Gineste de Saurs

The Gineste de Saurs family of wine producers has lived in southern France since the fourteenth century. The family château, situated in Lisle-sur-Tarn 50 kilometres northeast of Toulouse, was built from 1848 to 1852 by Eliezer Gineste de Saurs and serves as the headquarters for the family's Château de Saurs wine business, headed by Marie-Paule Burrus and her husband Yves Burrus, a scion of Switzerland's Burrus family of industrialists.[1]

In 1959, Paul Gineste de Saurs established a restaurant in the 17th arrondissement of Paris, near Porte Maillot, offering but one main dish: the traditional French bistro meal of steak-frites, or steak-and-chips. The beefsteak used was the cut of sirloin known in French as contre-filet or entrecôte, and accordingly the restaurant was named Le Relais de Venise – L'Entrecôte. Where most restaurants served steak-frites with herbed butter, Le Relais de Venise instead served the dish with a complex butter-based sauce. A simple salad of lettuce topped with walnuts and a mustard vinaigrette was offered as a starter, and not until the end of the meal did the menu offer some choice, from a dessert list of fruit pastries, profiteroles, and other confections consisting mainly of ice cream, chocolate sauce, meringue, and whipped cream.[2]

Despite the limited menu, the restaurant flourished.
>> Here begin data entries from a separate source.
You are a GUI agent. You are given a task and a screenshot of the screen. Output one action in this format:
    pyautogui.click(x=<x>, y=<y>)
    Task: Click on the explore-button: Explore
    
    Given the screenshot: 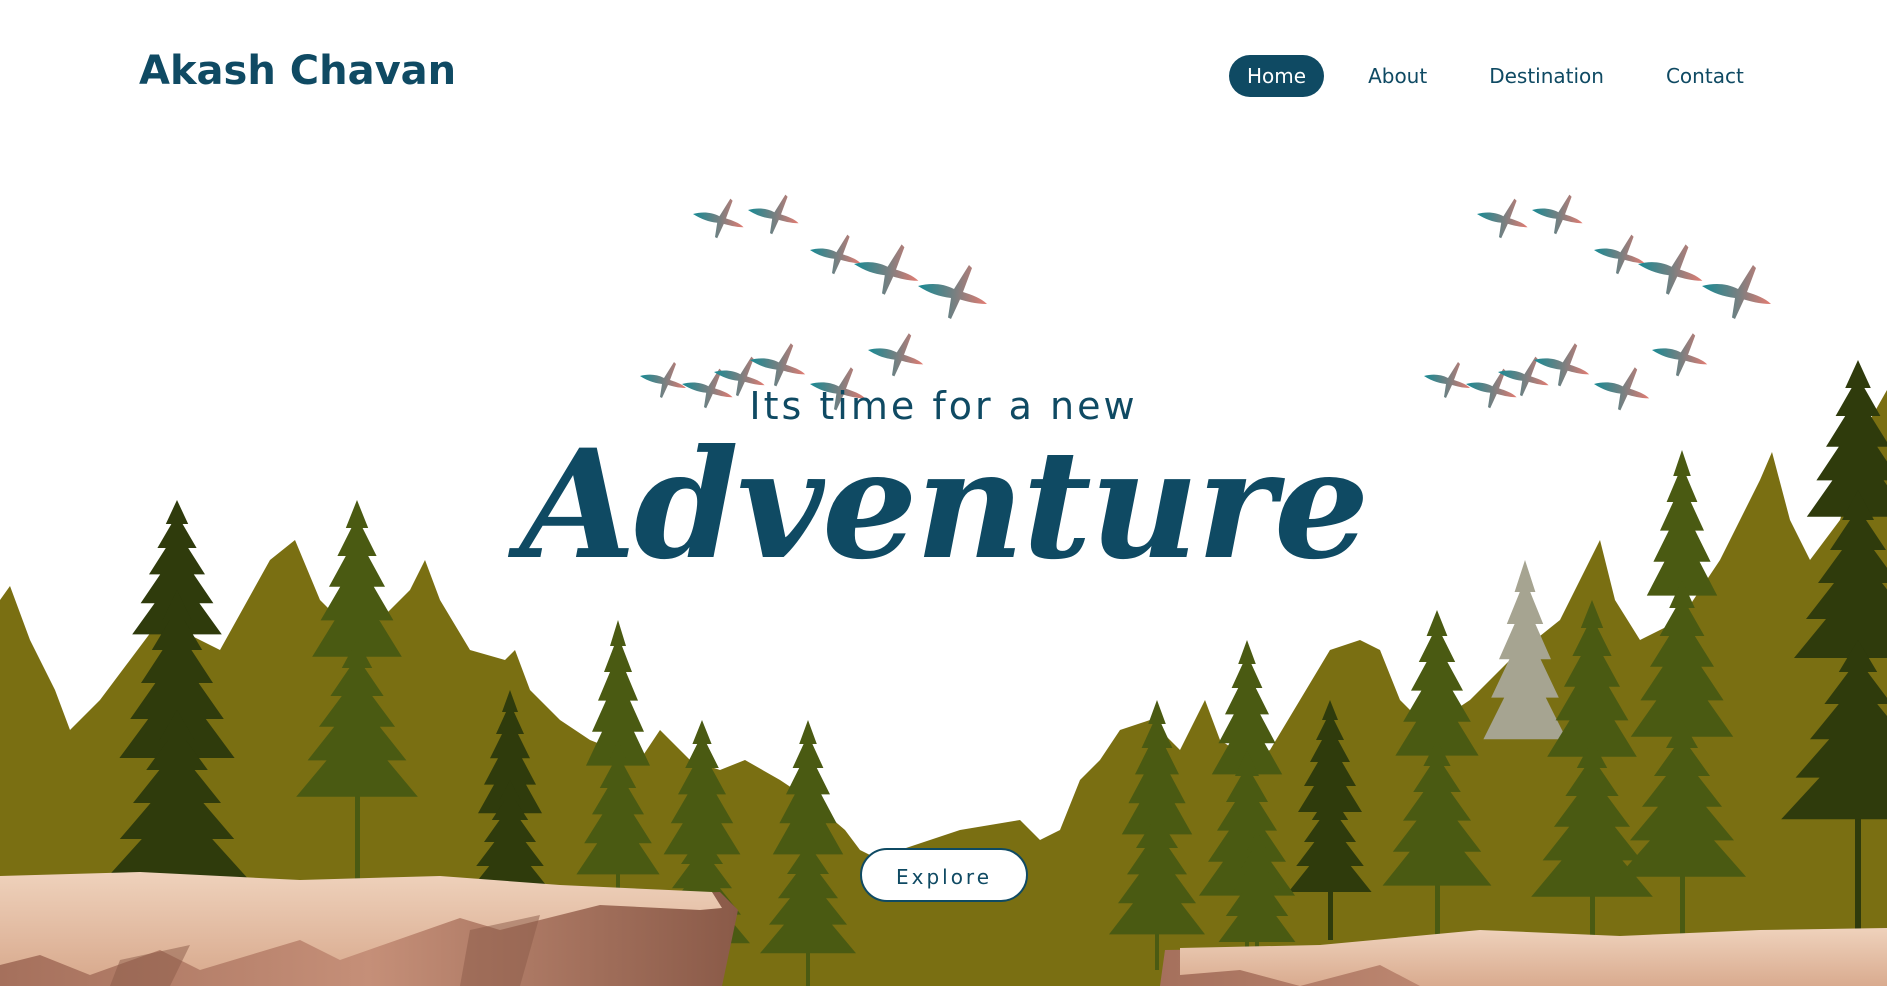 What is the action you would take?
    pyautogui.click(x=944, y=875)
Following the death of Paul Gineste de Saurs in 1966, three of his children carried on in the business. One daughter – Hélène Godillot – took control of the original restaurant Le Relais de Venise – L'Entrecôte at Porte Maillot, and her branch of the family subsequently opened additional locations under that name in Barcelona (in 2003) and London (in 2005). A second daughter – the same Marie-Paule Burrus who heads the family's Château de Saurs winery – established her group of restaurants under the name Le Relais de l'Entrecôte in the 6th and 8th arrondissements of Paris and in Geneva. And a son – Henri Gineste de Saurs – opened his group of restaurants outside Paris, under the name L'Entrecôte, in Toulouse (in 1962), Bordeaux (in 1966), Nantes (in 1980), Montpellier (in 1990), and Lyon (in 1999). The founder's grandchildren are taking an increasingly active role in the business, in particular Patrick-Alain Godillot[3] in the Relais de Venise – L'Entrecôte group, Valérie Lagarde and Corinne de Roaldès[4] in the L'Entrecôte group, and Paul-Christian Burrus[5] in the Relais de l'Entrecôte group.
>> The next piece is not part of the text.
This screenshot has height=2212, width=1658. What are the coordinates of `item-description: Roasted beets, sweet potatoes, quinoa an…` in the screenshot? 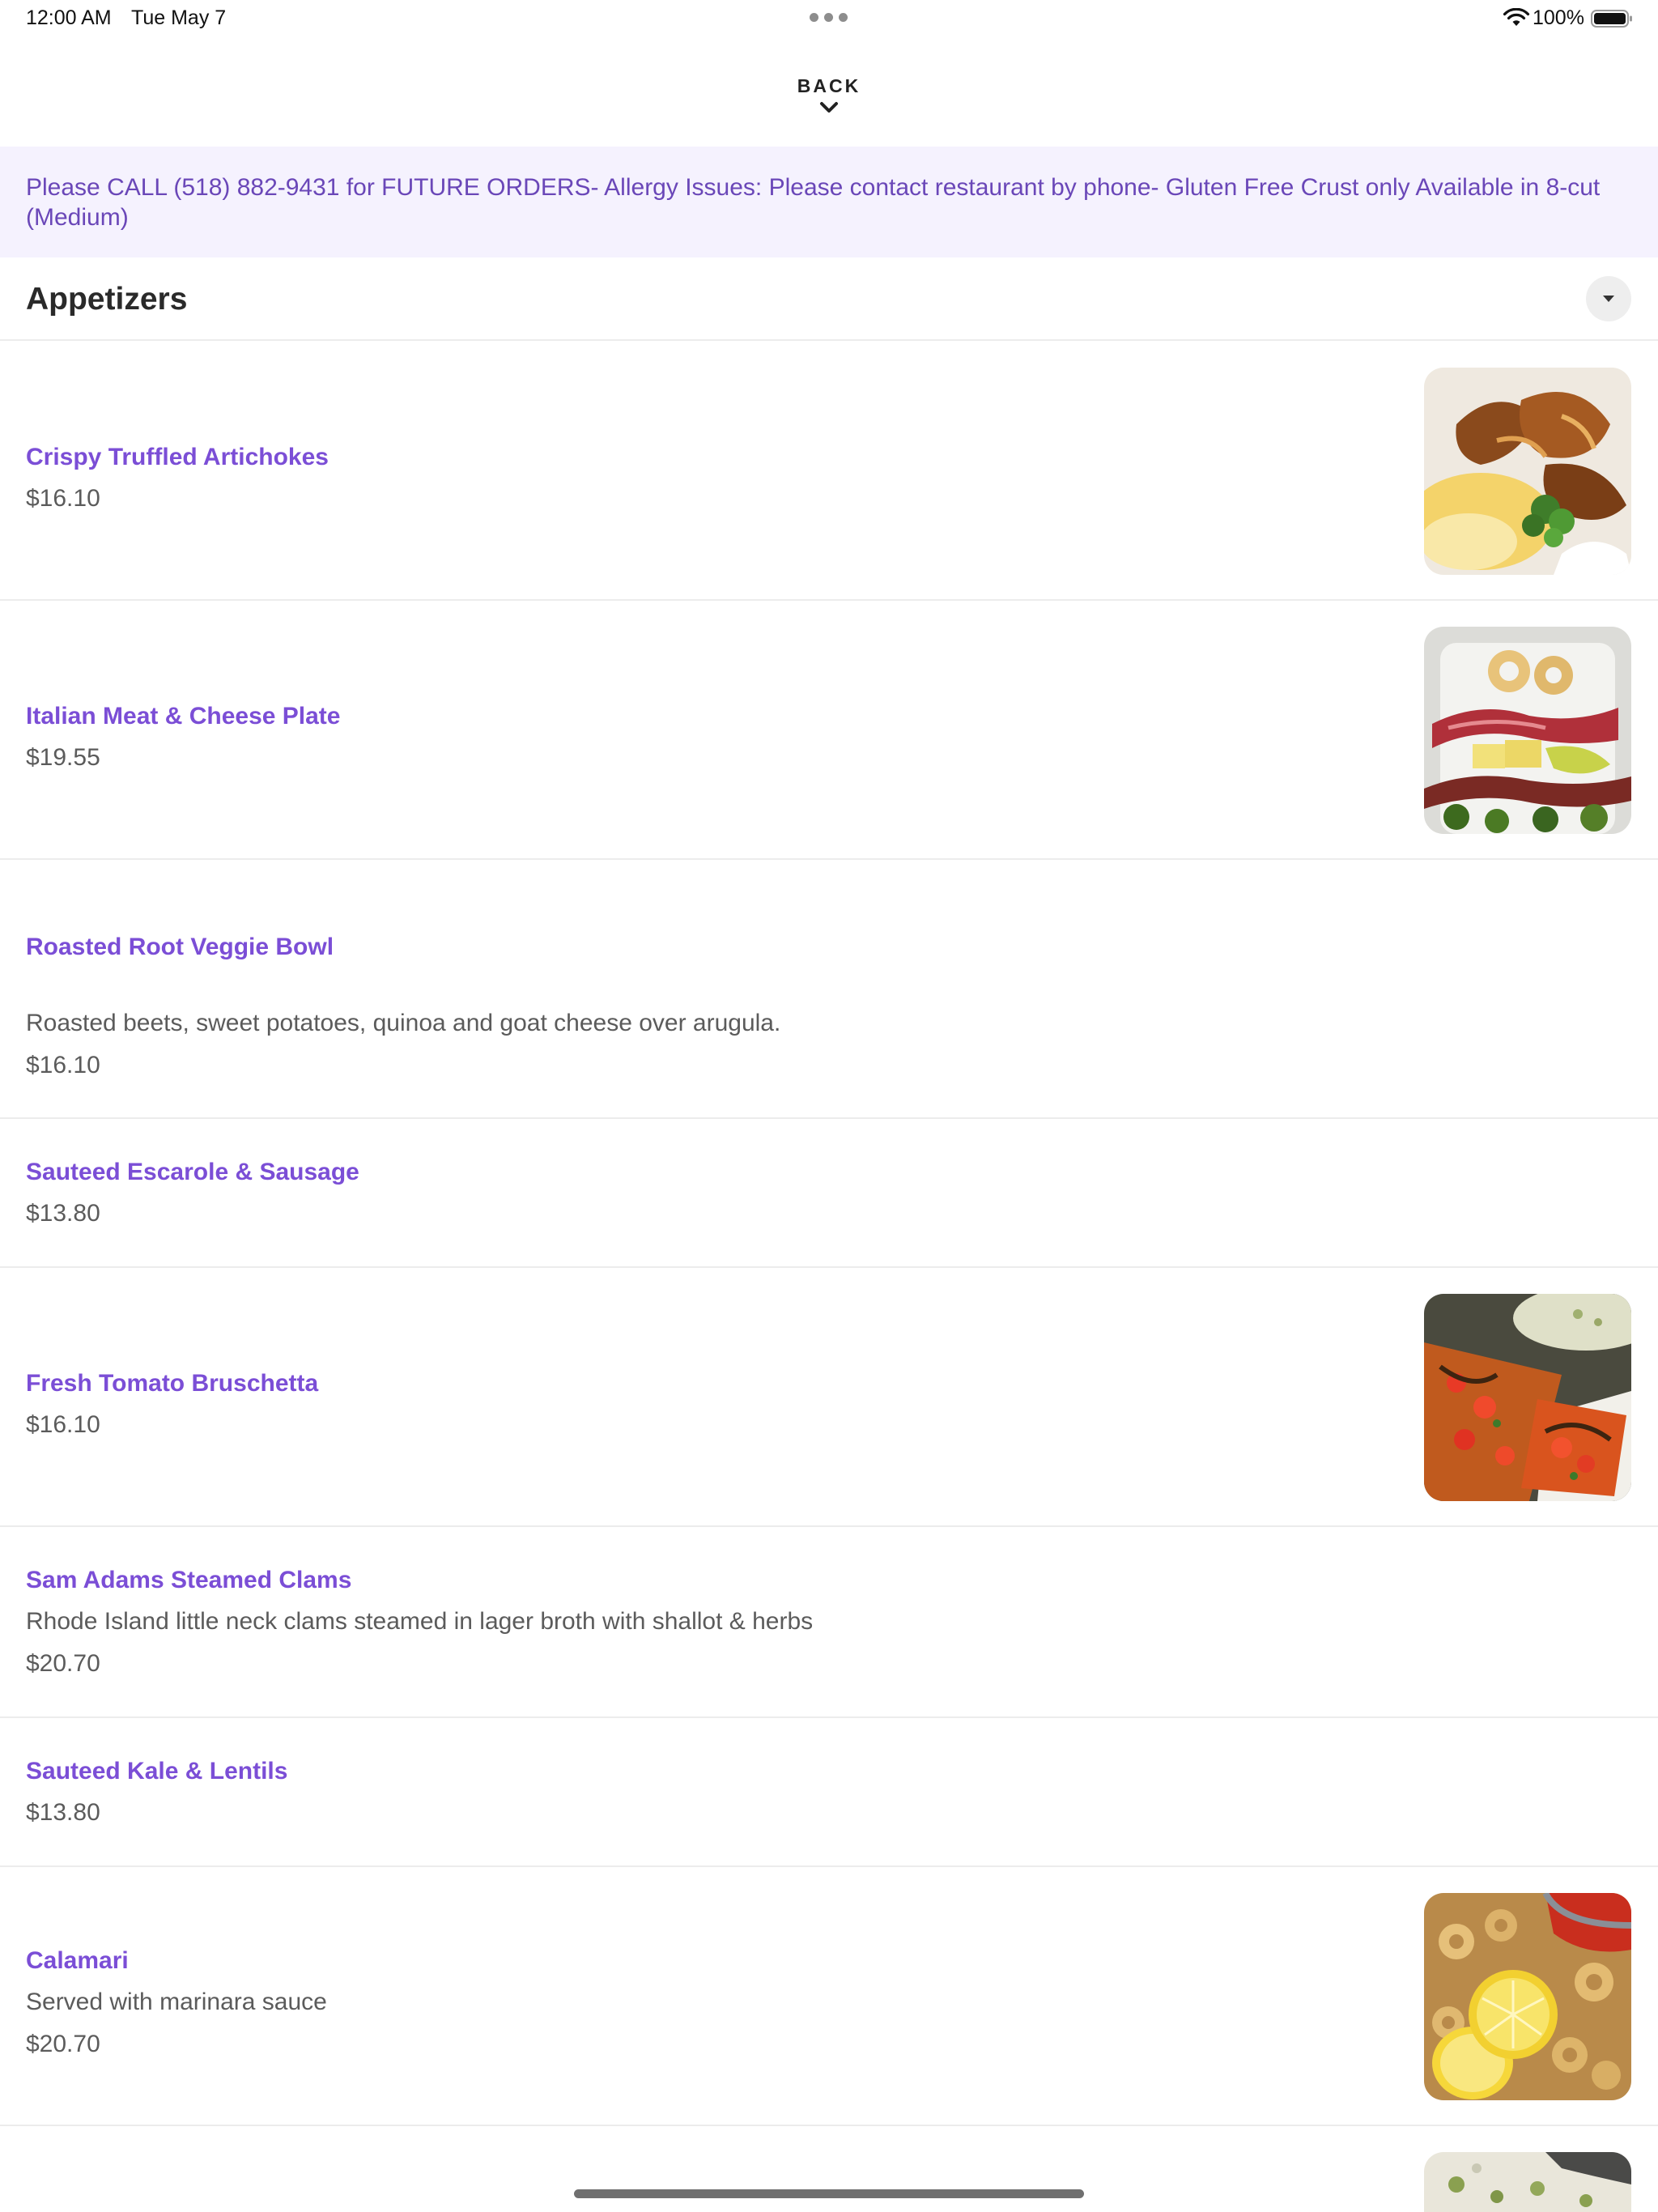 It's located at (404, 1023).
Although the descendants of Paul Gineste de Saurs operate their groups of restaurants under slightly different names, they all adhere precisely to his formula: the same lettuce-and-walnut salad as a starter; the same steak-frites with the same butter sauce as the main course, presented in two services; the same assortment of desserts; and a wine list consisting largely of wines from the family's own vineyards.